◆ Your objective ◆
Search the entries below for the string "height" and copy the lines that hold it.

◆ Records shown ◆
[Start of section]
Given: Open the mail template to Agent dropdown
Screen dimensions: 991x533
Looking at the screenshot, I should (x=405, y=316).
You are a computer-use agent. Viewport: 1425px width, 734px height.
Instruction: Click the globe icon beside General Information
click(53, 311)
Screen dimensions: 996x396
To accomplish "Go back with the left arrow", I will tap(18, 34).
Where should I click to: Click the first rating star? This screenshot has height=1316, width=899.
[End of section]
◆ Exercise answer ◆
You are a computer-use agent. Viewport: 1425px width, 734px height.
Where should I click to: Click the first rating star? This screenshot has height=1316, width=899.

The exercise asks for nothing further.